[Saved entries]
[Start of section]

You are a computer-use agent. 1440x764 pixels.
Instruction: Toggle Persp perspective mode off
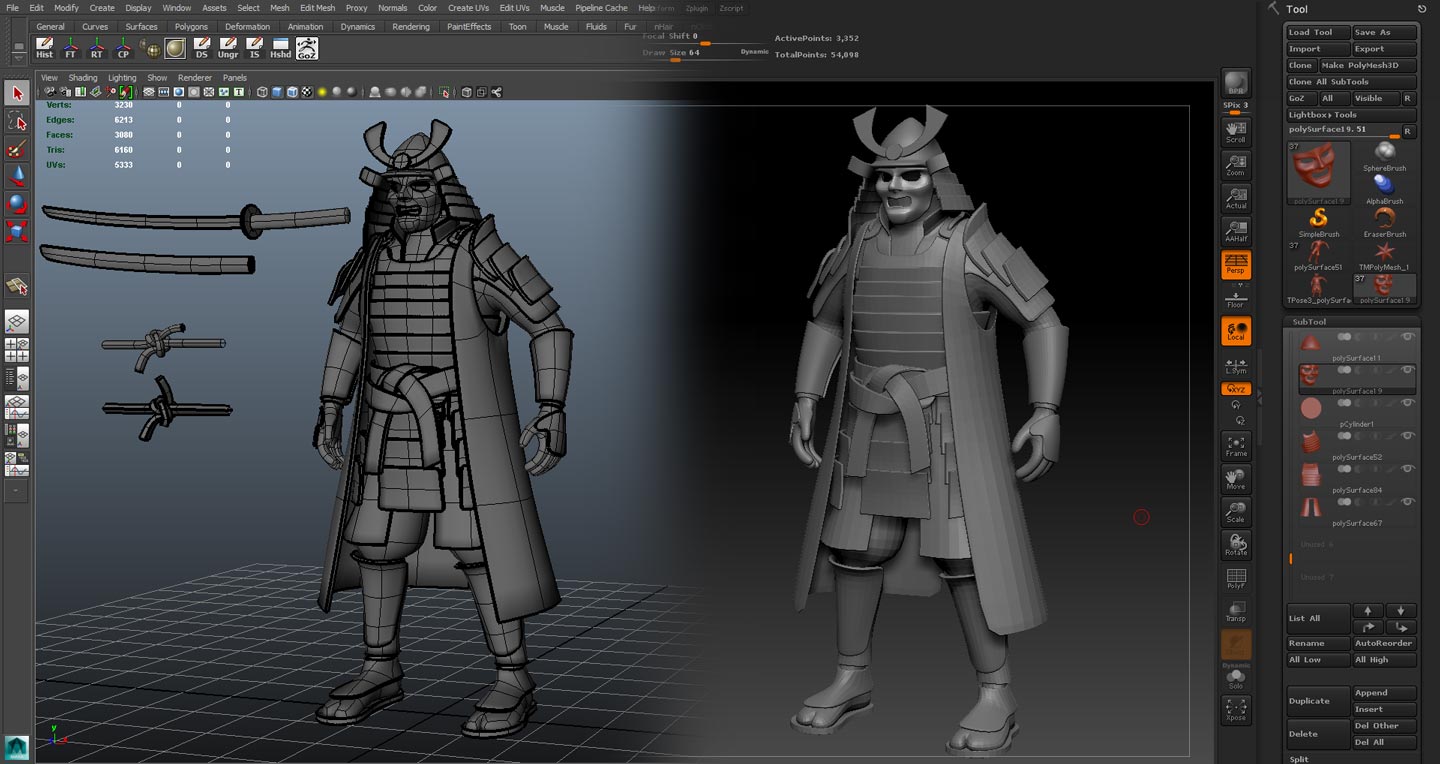[x=1236, y=264]
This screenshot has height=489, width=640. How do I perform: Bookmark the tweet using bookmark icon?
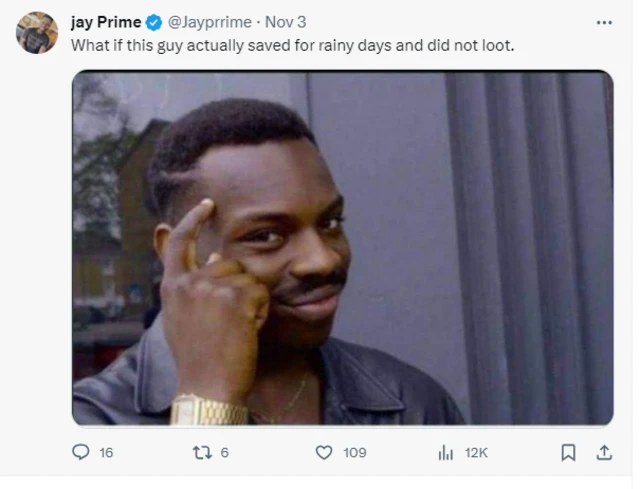[568, 453]
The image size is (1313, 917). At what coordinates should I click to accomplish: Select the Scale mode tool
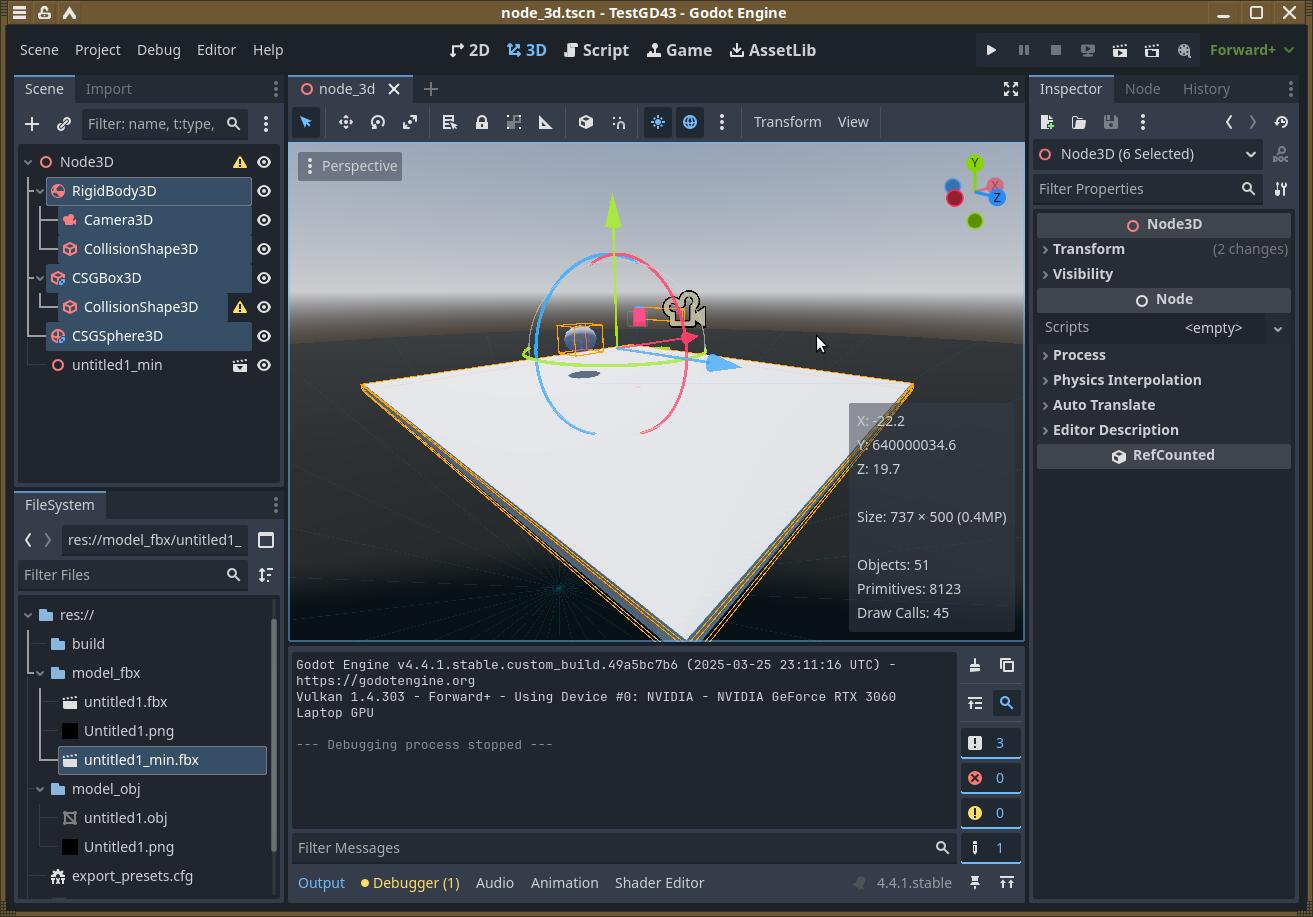pyautogui.click(x=410, y=122)
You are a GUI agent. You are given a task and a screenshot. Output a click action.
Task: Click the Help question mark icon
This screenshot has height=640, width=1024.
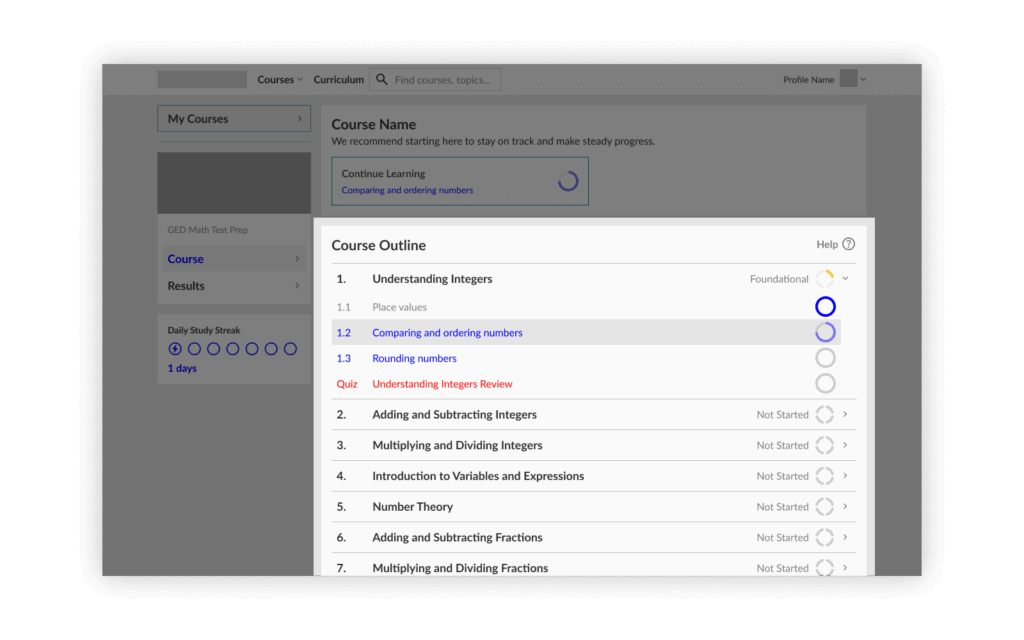848,244
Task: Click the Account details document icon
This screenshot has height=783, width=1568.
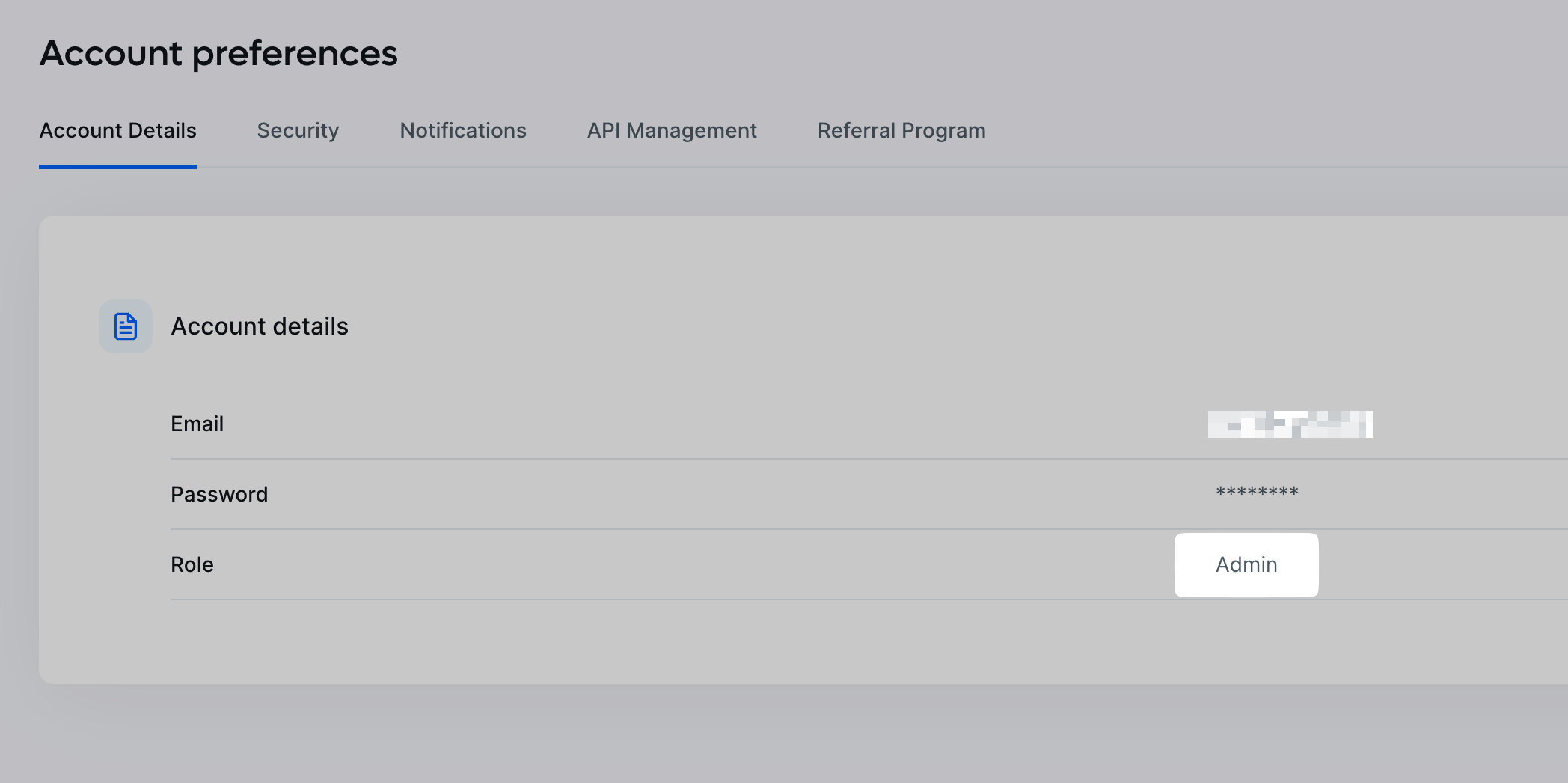Action: pos(126,326)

[End of section]

[WHAT IS EXPECTED]: Give again, word for word, the line containing "The image size" and every line after it to the end of the records; leave out the pictures.

[ANSWER SPACE]:
The image size is (1313, 917). At what coordinates should I click to accomplish: Select the Scale mode tool
pyautogui.click(x=410, y=122)
You are a GUI agent. You are given a task and a screenshot. Output a click action.
Task: Click the Help question mark icon
This screenshot has height=640, width=1024.
848,244
Task: Click the Account details document icon
This screenshot has height=783, width=1568.
Action: pos(126,326)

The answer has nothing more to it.